EXERCISE DIRECTIONS:
Tally the lines in the data that follows that include the word "Task", and report nothing but the total.

EXERCISE DATA:
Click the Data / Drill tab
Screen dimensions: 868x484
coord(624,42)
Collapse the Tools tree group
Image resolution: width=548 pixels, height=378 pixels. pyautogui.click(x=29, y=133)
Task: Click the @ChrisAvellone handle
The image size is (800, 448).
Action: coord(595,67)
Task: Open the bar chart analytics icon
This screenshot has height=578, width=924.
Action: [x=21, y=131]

---

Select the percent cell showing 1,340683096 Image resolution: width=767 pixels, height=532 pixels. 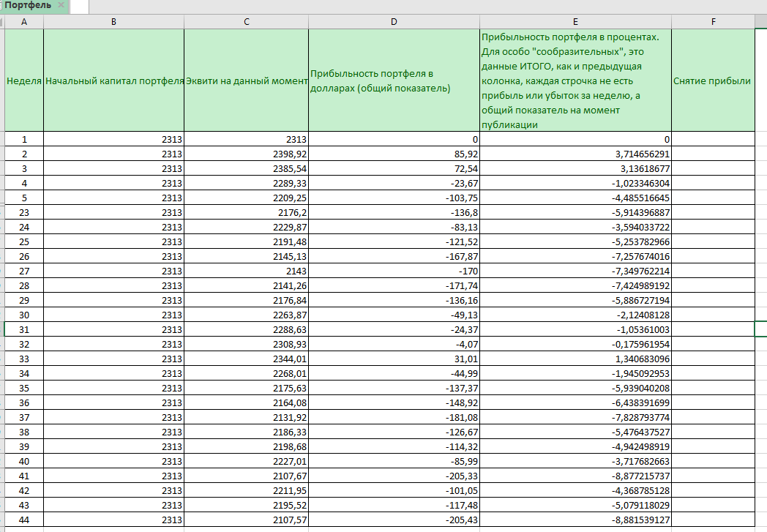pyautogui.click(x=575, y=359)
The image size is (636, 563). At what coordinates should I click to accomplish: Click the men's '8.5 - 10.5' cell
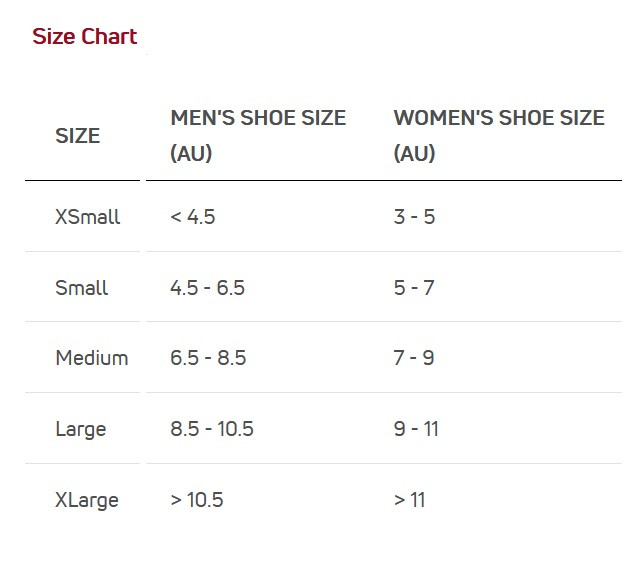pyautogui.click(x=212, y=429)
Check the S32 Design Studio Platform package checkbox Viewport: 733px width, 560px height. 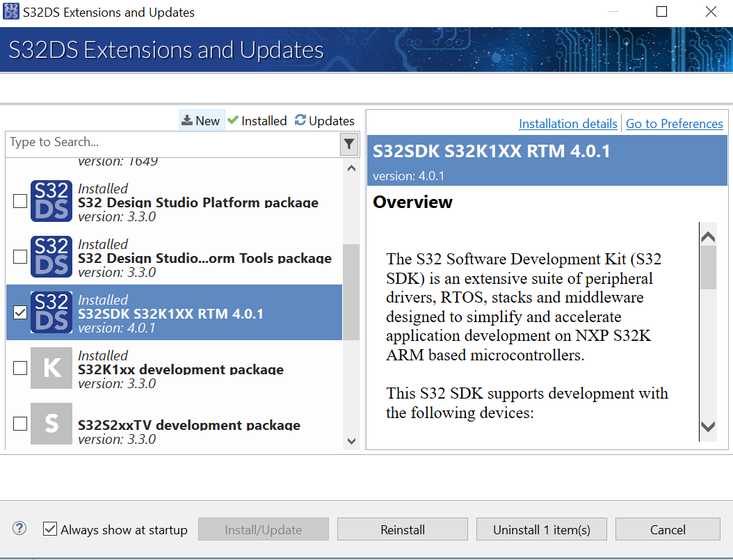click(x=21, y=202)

WRITTEN ANSWER:
2